Source text:
The last time VW witnessed a similar stock surge was when Porsche’s attempt to take over the company led to a short squeeze resulting in a series of investor lawsuits.

Porsche’s plan to acquire its much bigger rival faltered when the global financial crisis hit. To save Porsche from bankruptcy, VW ended up buying the sports-car maker over the course of several years, leaving only a publicly traded holding company whose main asset is VW shares.

One of the catalysts for VW’s recent share rise has been speculation the company could consider a separate listing of Porsche. Diess poured cold water on those hopes March 16, saying there is “no immediate need” for a stock offering of what is VW’s most profitable brand. VW largely will finance its overhaul from its robust cash flows, the CEO said.

Platform Approach

VW is planning to hone its common-platform approach to leveraging economies of scale across its stable of 12 brands to deploy technologies including software, batteries and charging infrastructure.

Data block:
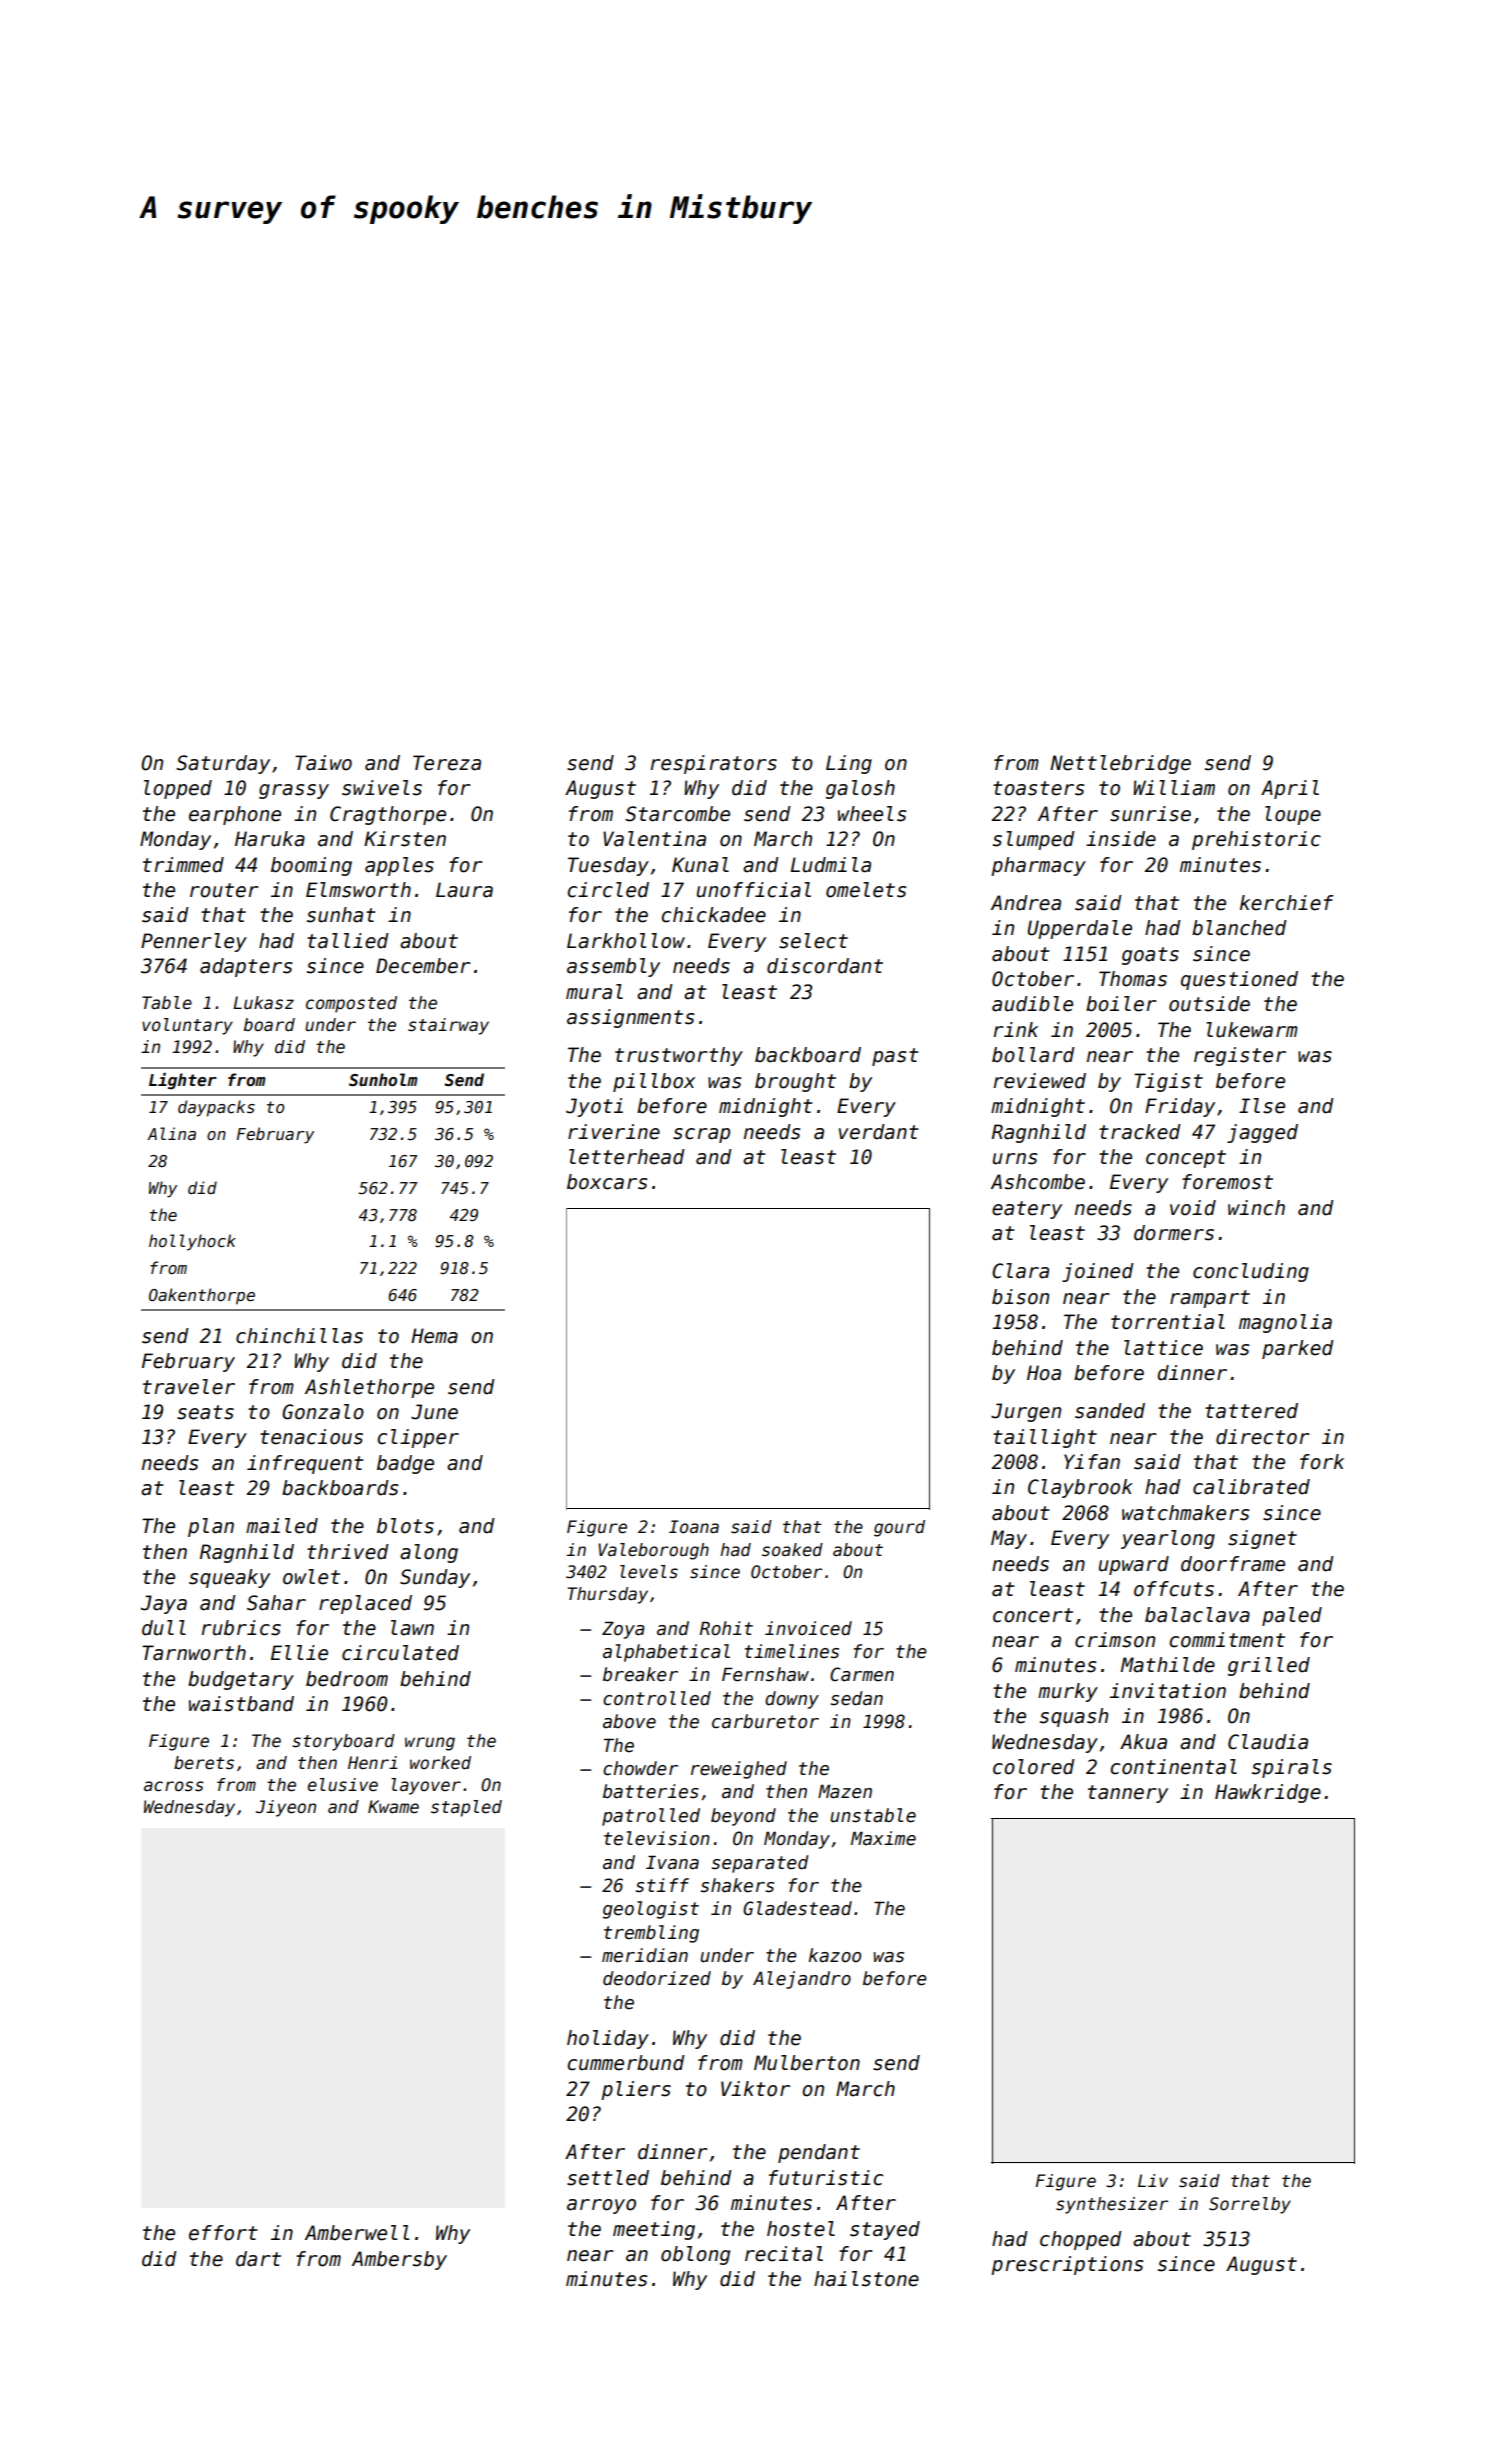 This screenshot has width=1496, height=2464. I want to click on tenacious, so click(311, 1437).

Direction 1:
Copy word for word the part of the Volkswagen article that opens with the words containing "Porsche’s plan to" and closes with "the CEO said.".
Direction 2:
Carry on the article about Volkswagen's stock surge and platform plans from its final sentence.

Task result 1:
Porsche’s plan to acquire its much bigger rival faltered when the global financial crisis hit. To save Porsche from bankruptcy, VW ended up buying the sports-car maker over the course of several years, leaving only a publicly traded holding company whose main asset is VW shares.

One of the catalysts for VW’s recent share rise has been speculation the company could consider a separate listing of Porsche. Diess poured cold water on those hopes March 16, saying there is “no immediate need” for a stock offering of what is VW’s most profitable brand. VW largely will finance its overhaul from its robust cash flows, the CEO said.

Task result 2:
The company intends to boost its software operation’s headcount to 10,000 as it develops automated-driving features and in-car operating systems. The hiring push would make VW one of Europe’s largest software firms behind SAP SE, improving its chances of catching up to Tesla and countering the risks posed by technology companies such as Apple Inc. and Alphabet Inc.

VW also released detailed annual results across its business units for the first time:

In the section detailing Traton Group — VW’s commercial vehicle unit — the company noted recent partnerships with and acquisitions of U.S. companies, such as TuSimple and Navistar. Currently, VW does little of its truck business in North America. With these moves, however, the company said it aims to become “a global champion of the commercial vehicle industry.”

Last month, VW said it expects profitability to improve this year. It kept its dividend proposal unchanged even as analysts braced for a cut, and said rising vehicle deliveries will push up revenue up significantly. By 2025 at the latest, VW wants to generate an operating return on sales of 7% to 8%.